Our results support the notion that stimuli depicting the terminal stage of the smoking ritual (END-stimuli) modulate neuronal activity in the addiction network of smokers in a different way than stimuli depicting the beginning of the smoking ritual (BEGIN-stimuli). BEGIN-stimuli lead to significantly stronger activations than END-stimuli and, furthermore, END-stimuli lead to partial deactivations in the network.

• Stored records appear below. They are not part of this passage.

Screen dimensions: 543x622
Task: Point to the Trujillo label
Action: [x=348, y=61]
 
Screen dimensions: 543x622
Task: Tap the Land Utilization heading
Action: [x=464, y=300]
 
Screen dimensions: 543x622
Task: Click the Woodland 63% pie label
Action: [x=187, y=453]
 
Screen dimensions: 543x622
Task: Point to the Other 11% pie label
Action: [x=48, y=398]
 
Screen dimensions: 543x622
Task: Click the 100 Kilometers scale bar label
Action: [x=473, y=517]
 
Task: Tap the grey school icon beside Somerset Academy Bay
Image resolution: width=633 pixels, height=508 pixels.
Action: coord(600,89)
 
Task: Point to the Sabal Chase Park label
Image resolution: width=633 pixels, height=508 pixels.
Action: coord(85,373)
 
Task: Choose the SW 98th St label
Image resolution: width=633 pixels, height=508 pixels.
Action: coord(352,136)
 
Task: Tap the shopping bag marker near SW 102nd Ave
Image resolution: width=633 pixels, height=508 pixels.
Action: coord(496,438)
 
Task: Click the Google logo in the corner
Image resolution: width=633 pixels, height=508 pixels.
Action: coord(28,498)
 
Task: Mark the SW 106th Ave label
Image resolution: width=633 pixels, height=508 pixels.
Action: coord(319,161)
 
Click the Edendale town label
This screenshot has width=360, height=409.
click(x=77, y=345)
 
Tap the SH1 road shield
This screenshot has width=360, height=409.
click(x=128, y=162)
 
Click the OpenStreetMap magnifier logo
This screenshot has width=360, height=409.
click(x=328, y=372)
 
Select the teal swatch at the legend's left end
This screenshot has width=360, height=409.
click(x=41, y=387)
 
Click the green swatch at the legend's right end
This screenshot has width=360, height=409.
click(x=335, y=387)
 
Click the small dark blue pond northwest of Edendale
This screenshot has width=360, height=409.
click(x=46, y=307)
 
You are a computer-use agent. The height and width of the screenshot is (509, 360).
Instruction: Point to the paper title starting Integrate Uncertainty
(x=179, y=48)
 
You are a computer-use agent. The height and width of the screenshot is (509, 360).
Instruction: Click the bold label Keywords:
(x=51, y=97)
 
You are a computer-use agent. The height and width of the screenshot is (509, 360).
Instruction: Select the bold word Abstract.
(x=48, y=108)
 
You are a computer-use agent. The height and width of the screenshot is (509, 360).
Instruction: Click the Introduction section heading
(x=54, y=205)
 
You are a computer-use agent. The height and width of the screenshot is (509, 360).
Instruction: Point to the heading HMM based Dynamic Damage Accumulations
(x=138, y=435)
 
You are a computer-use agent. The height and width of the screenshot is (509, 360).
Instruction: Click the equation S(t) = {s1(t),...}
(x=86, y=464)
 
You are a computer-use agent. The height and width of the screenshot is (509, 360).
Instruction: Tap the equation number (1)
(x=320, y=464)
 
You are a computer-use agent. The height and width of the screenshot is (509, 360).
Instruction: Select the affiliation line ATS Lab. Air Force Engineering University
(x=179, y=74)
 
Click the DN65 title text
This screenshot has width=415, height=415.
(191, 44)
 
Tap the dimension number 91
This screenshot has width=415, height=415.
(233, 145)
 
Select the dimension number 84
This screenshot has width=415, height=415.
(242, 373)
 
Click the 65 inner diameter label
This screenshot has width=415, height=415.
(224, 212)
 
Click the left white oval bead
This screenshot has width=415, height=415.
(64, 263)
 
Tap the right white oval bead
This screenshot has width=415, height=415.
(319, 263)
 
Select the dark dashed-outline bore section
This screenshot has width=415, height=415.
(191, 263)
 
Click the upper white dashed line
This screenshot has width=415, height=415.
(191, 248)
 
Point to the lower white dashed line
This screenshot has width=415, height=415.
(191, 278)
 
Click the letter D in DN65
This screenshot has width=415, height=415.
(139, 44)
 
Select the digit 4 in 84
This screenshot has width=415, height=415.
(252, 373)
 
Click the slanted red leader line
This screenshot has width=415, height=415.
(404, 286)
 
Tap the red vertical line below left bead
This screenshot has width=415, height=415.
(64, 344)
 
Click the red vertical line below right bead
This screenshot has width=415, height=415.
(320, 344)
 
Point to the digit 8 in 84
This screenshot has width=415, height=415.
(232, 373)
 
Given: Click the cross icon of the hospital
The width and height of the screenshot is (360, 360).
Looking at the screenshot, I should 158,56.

As expected, deprivation leads to a stronger differentiation between BEGIN- and END-stimuli in deprived than in nondeprived smokers. Furthermore, activity in response to END-stimuli is significantly lower in deprived smokers, whereas responses to BEGIN-stimuli differ only marginally. Deprived smokers seem to respond particularly strong to stimuli signaling prospective drug availability, whereas nondeprived smokers respond particularly strong to stimuli signaling acute drug availability.